### Task statement
Keeping every word in place, write out the entries that come next.

### Data to use
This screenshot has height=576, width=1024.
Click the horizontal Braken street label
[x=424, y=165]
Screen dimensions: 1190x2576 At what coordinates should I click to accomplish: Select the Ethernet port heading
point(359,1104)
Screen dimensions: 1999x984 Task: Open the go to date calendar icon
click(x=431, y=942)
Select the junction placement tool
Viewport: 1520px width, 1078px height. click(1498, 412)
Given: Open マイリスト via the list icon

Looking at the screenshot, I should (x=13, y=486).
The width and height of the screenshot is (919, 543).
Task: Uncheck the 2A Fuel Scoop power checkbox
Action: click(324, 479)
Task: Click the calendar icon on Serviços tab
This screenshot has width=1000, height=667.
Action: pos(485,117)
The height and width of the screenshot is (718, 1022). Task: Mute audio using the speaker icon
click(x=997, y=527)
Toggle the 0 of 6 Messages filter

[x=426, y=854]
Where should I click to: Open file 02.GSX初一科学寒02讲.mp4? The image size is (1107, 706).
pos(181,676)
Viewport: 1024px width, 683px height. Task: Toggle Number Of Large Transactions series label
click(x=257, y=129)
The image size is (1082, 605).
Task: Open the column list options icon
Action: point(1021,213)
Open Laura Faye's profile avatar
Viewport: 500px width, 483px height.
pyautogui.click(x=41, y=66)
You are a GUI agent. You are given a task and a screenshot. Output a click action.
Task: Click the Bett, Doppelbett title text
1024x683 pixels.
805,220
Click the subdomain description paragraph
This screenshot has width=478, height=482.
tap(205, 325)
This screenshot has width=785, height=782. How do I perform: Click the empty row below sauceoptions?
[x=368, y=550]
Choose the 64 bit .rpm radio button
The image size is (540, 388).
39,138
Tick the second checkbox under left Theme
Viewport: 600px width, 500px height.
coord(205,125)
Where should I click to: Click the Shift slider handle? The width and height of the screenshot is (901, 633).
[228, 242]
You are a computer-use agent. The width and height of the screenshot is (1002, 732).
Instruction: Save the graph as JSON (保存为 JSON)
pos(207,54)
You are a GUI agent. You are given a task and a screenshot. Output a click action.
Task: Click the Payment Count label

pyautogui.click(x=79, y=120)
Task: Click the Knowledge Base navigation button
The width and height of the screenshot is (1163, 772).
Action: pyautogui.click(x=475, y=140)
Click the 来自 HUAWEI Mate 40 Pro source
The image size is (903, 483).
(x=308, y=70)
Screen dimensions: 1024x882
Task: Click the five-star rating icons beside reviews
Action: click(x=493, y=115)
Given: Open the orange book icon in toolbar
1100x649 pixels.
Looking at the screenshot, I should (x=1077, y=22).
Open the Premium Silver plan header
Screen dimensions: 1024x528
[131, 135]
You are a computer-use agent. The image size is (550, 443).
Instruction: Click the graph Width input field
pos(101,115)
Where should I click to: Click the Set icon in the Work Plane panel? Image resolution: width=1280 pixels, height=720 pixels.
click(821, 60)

### Result of the task
This screenshot has height=576, width=1024.
Click the horizontal Braken street label
[x=424, y=165]
Screen dimensions: 1190x2576 At what coordinates should I click to accomplish: Select the Ethernet port heading
point(359,1104)
Screen dimensions: 1999x984 Task: Open the go to date calendar icon
click(x=431, y=942)
Select the junction placement tool
Viewport: 1520px width, 1078px height. click(1498, 412)
Given: Open マイリスト via the list icon

Looking at the screenshot, I should (x=13, y=486).
The width and height of the screenshot is (919, 543).
Task: Uncheck the 2A Fuel Scoop power checkbox
Action: click(324, 479)
Task: Click the calendar icon on Serviços tab
This screenshot has width=1000, height=667.
Action: pos(485,117)
The height and width of the screenshot is (718, 1022). Task: Mute audio using the speaker icon
click(x=997, y=527)
Toggle the 0 of 6 Messages filter

[x=426, y=854]
Where should I click to: Open file 02.GSX初一科学寒02讲.mp4? The image size is (1107, 706).
pos(181,676)
Viewport: 1024px width, 683px height. Task: Toggle Number Of Large Transactions series label
click(x=257, y=129)
The image size is (1082, 605).
Task: Open the column list options icon
Action: point(1021,213)
Open Laura Faye's profile avatar
Viewport: 500px width, 483px height.
pyautogui.click(x=41, y=66)
You are a GUI agent. You are given a task and a screenshot. Output a click action.
Task: Click the Bett, Doppelbett title text
1024x683 pixels.
805,220
Click the subdomain description paragraph
This screenshot has width=478, height=482.
tap(205, 325)
This screenshot has width=785, height=782. How do I perform: Click the empty row below sauceoptions?
[x=368, y=550]
Choose the 64 bit .rpm radio button
The image size is (540, 388).
39,138
Tick the second checkbox under left Theme
Viewport: 600px width, 500px height.
coord(205,125)
Where should I click to: Click the Shift slider handle? The width and height of the screenshot is (901, 633).
[228, 242]
You are a computer-use agent. The width and height of the screenshot is (1002, 732).
Instruction: Save the graph as JSON (保存为 JSON)
pos(207,54)
You are a GUI agent. You are given a task and a screenshot. Output a click action.
Task: Click the Payment Count label

pyautogui.click(x=79, y=120)
Task: Click the Knowledge Base navigation button
The width and height of the screenshot is (1163, 772).
Action: pyautogui.click(x=475, y=140)
Click the 来自 HUAWEI Mate 40 Pro source
The image size is (903, 483).
(x=308, y=70)
Screen dimensions: 1024x882
Task: Click the five-star rating icons beside reviews
Action: click(x=493, y=115)
Given: Open the orange book icon in toolbar
1100x649 pixels.
Looking at the screenshot, I should (x=1077, y=22).
Open the Premium Silver plan header
Screen dimensions: 1024x528
[131, 135]
You are a computer-use agent. The image size is (550, 443).
Instruction: Click the graph Width input field
pos(101,115)
Where should I click to: Click the Set icon in the Work Plane panel? Image resolution: width=1280 pixels, height=720 pixels.
click(821, 60)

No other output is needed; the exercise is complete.